May  9 09:50:30 fortuna kernel: [    0.000000] console [tty0] enabled
May  9 09:50:30 fortuna kernel: [    0.000000] tsc: Detected 2594.000 MHz processor
May  9 09:50:30 fortuna kernel: [    0.062760] Calibrating delay loop (skipped) preset value.. 5188.00 BogoMIPS (lpj=10376000)
May  9 09:50:30 fortuna kernel: [    0.063445] pid_max: default: 32768 minimum: 301

Kernel: 4.4.0-22-generic (Ubuntu 16.04)

comment:14 by meixner, 7 years ago

Ticket #15359 lists the same issue when running on a Windows host.
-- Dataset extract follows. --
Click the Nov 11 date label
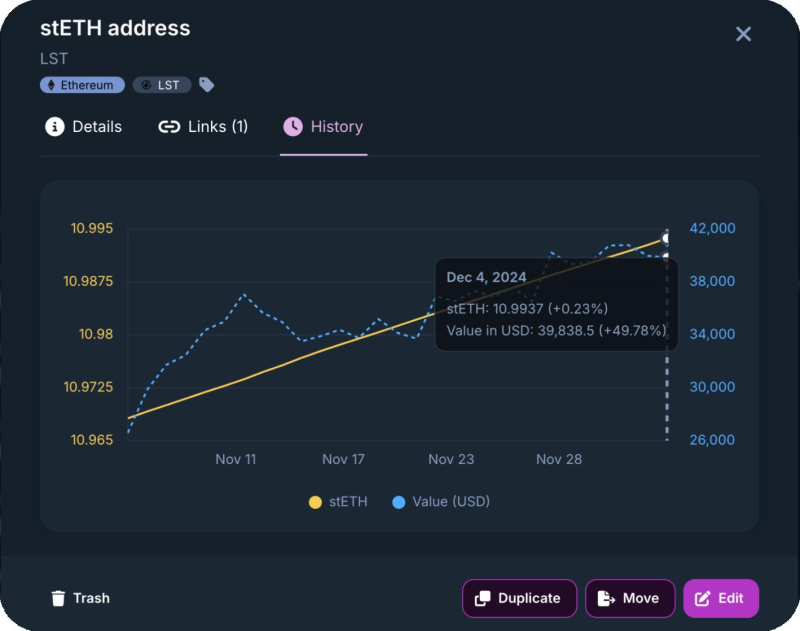Viewport: 800px width, 631px height. (x=236, y=460)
comment:15 by Frank Mehnert, 7 years ago

Please never forget to attach a VBox.log file for such a VM session. A guest timing drift is the result of some timing problems. There are many settings which can be used to trigger guest timing problems and the log file would show them.

comment:16 by Timothe Litt, 7 years ago

Another thing to consider is that Linux has a number of competing time sync mechanisms. It's possible to have more that one enabled - and if you do, things go wild. Besides time variance, I've seen very high load averages due to logging of the competing daemons.

Besides vboxadd-service's timesync, there are at least:

ntpd (classic) (which may depend on a separate ntpdate to start, unless the ntp init script does an ntpd -q before starting the daemon)

ntpd (bsd)

xntpd

systemd-timesyncd (a sntp client that's particularly hard to keep disabled)

chrony

sntp

Some of these run as threads and won't show up on the usual ps / top commands.

So, while VirtualBox may be at fault - it may also be the result of competition in the guest.

My first reaction isn't to look for things to add to the guest; rather to look for things to disable...

comment:17 by Klaus Espenlaub, 7 years ago

Disabling paravirt (as in comment:13) will of course make timekeeping significantly more expensive. It can easily hide a bug in VirtualBox.

A while ago we discovered a bug in the 'omni timer' support on some systems when they're running Windows. It looks like VirtualBox is doing something wrong, and that can cause the calibration determine the wrong values. This should only happen for reasonably old CPUs which don't report their TSC as invariant and the code which checks for the TSC delta between CPUs also gets a value which is close enough to 0. We didn't find time to investigate when this happens, but it appears specific to certain manufacturers (probably they use a different way to declare the CPUs in the ACPI table, ending up with different identifiers for CPUs).